--- start Selected passage ---

And, as ranges go, it covers a depth and breadth of products few other manufactures can claim to come close to. At the bottom of the scale are tiny sub/sat packages that will fit in the palm of your hand, with the opposite extreme being the leviathan Westminster Royals, that are such large pieces of furniture, upon first acquaintance it’s actually quite possible to dismiss them a slightly odd looking wardrobes and wonder where the speakers are.
The subject of this review, the DC8 (£2500) from the Definition range, is by no means on such a scale, although by modern standards it would actually count as a ‘large’ stand mounted speaker. It is, in fact, the smallest of the three models in the avowedly stereo range, with no centres or surround speakers either available or intended. The other models are the DC8T, which shares the 8” Dual Concentric main driver - but adds an additional 8” bass driver in cabinet that reaches all the way to the floor (hence ‘T’ for Tower, and Americanized term for floor stander) and the DC10T, which follows the recipe of the DC8T but scales the package up to incorporate a pair of 10” drivers.
With dimensions of 470x271x238mm, or approximately 18x10x10”, the DC8 is certainly a fair bit larger that what the modern ‘lifestyle’ market tends to consider the norm. Regardless, the DC8 carries it’s size in an extremely elegant manner due to it’s truncated tear-drop cross section that tapers gracefully toward the rear and because, quite frankly dear reader, it is quite stunningly gorgeous in terms of the design’s detail and standard of finish. The depth and clarity of lacquer is so deep as to look almost liquid and drew compliments, even from my non-AV enthusiast friends.

--- end Selected passage ---
--- start Entries provided ---

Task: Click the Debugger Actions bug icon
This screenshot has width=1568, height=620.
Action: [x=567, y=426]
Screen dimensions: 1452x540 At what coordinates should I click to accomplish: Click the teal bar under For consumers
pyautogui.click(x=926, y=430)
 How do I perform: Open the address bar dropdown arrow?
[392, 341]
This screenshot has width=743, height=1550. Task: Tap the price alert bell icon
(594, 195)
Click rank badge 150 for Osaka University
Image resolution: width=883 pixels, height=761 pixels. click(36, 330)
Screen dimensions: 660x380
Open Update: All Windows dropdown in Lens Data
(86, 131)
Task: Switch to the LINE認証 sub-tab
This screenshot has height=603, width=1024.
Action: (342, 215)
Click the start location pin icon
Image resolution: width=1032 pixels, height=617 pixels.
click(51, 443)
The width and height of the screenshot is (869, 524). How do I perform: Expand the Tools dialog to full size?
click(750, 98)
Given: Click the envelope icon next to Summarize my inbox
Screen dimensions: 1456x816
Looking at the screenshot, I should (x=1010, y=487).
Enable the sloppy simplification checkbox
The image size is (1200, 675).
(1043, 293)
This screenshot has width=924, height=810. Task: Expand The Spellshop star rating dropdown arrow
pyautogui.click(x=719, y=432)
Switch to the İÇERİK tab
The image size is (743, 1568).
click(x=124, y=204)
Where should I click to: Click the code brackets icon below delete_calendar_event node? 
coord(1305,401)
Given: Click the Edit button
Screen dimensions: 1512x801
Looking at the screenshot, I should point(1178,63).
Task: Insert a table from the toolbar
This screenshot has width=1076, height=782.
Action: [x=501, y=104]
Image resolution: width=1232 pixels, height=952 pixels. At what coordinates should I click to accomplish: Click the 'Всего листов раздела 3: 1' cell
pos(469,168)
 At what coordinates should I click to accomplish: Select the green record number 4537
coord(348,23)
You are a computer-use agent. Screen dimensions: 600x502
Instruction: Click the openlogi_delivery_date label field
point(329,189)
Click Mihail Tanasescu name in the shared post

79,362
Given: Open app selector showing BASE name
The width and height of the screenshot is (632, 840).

--- end Entries provided ---

§ Tasks and exercises:
**a.** In the speaker review, what does the "T" in the DC8T model name stand for?
**b.** From the speaker review, write out the part that opens with the words containing "And, as ranges" and closes with "the speakers are.".

§ Expected outputs:
**a.** Tower, an Americanized term for floor stander.

**b.**
And, as ranges go, it covers a depth and breadth of products few other manufactures can claim to come close to. At the bottom of the scale are tiny sub/sat packages that will fit in the palm of your hand, with the opposite extreme being the leviathan Westminster Royals, that are such large pieces of furniture, upon first acquaintance it’s actually quite possible to dismiss them a slightly odd looking wardrobes and wonder where the speakers are.